* Description of the task *
Could you return the full listing, every line exactly as given?

* Task material *
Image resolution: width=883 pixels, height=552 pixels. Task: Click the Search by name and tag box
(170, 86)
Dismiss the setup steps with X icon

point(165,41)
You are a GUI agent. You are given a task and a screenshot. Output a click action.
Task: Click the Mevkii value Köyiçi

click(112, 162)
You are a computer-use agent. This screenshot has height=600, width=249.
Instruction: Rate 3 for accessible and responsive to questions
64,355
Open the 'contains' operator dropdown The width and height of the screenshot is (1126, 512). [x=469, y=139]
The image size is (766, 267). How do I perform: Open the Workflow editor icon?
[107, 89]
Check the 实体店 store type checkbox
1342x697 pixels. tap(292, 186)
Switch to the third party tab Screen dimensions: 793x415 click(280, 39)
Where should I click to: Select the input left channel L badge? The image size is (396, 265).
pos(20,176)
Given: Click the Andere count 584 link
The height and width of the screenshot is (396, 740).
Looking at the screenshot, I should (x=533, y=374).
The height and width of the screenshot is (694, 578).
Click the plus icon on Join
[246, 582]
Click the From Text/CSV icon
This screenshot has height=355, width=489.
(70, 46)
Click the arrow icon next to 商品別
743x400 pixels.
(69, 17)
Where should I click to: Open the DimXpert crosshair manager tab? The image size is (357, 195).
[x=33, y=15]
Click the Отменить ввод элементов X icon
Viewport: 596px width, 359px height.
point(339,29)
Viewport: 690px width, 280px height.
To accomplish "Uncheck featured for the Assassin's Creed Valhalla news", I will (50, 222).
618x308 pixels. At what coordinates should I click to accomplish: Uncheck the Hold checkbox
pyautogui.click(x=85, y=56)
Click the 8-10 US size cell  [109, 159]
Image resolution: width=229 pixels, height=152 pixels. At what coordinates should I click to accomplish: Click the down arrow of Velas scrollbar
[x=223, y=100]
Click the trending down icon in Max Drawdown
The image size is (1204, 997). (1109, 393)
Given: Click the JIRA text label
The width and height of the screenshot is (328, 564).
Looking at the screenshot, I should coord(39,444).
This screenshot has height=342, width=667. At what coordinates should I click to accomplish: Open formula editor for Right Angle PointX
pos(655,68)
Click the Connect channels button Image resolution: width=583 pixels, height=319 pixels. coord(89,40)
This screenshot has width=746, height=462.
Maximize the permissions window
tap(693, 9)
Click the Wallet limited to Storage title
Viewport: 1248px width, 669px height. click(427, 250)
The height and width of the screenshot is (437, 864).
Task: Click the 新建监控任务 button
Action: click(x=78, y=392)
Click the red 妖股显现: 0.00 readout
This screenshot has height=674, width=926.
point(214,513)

* Answer section *
Image resolution: width=883 pixels, height=552 pixels. Task: Click the Search by name and tag box
(170, 86)
Dismiss the setup steps with X icon

point(165,41)
You are a GUI agent. You are given a task and a screenshot. Output a click action.
Task: Click the Mevkii value Köyiçi

click(112, 162)
You are a computer-use agent. This screenshot has height=600, width=249.
Instruction: Rate 3 for accessible and responsive to questions
64,355
Open the 'contains' operator dropdown The width and height of the screenshot is (1126, 512). [x=469, y=139]
The image size is (766, 267). How do I perform: Open the Workflow editor icon?
[107, 89]
Check the 实体店 store type checkbox
1342x697 pixels. tap(292, 186)
Switch to the third party tab Screen dimensions: 793x415 click(280, 39)
Where should I click to: Select the input left channel L badge? The image size is (396, 265).
pos(20,176)
Given: Click the Andere count 584 link
The height and width of the screenshot is (396, 740).
Looking at the screenshot, I should (x=533, y=374).
The height and width of the screenshot is (694, 578).
Click the plus icon on Join
[246, 582]
Click the From Text/CSV icon
This screenshot has height=355, width=489.
(70, 46)
Click the arrow icon next to 商品別
743x400 pixels.
(69, 17)
Where should I click to: Open the DimXpert crosshair manager tab? The image size is (357, 195).
[x=33, y=15]
Click the Отменить ввод элементов X icon
Viewport: 596px width, 359px height.
point(339,29)
Viewport: 690px width, 280px height.
To accomplish "Uncheck featured for the Assassin's Creed Valhalla news", I will (50, 222).
618x308 pixels. At what coordinates should I click to accomplish: Uncheck the Hold checkbox
pyautogui.click(x=85, y=56)
Click the 8-10 US size cell  [109, 159]
Image resolution: width=229 pixels, height=152 pixels. At what coordinates should I click to accomplish: Click the down arrow of Velas scrollbar
[x=223, y=100]
Click the trending down icon in Max Drawdown
The image size is (1204, 997). (1109, 393)
Given: Click the JIRA text label
The width and height of the screenshot is (328, 564).
Looking at the screenshot, I should coord(39,444).
This screenshot has height=342, width=667. At what coordinates should I click to accomplish: Open formula editor for Right Angle PointX
pos(655,68)
Click the Connect channels button Image resolution: width=583 pixels, height=319 pixels. coord(89,40)
This screenshot has width=746, height=462.
Maximize the permissions window
tap(693, 9)
Click the Wallet limited to Storage title
Viewport: 1248px width, 669px height. click(427, 250)
The height and width of the screenshot is (437, 864).
Task: Click the 新建监控任务 button
Action: click(x=78, y=392)
Click the red 妖股显现: 0.00 readout
This screenshot has height=674, width=926.
point(214,513)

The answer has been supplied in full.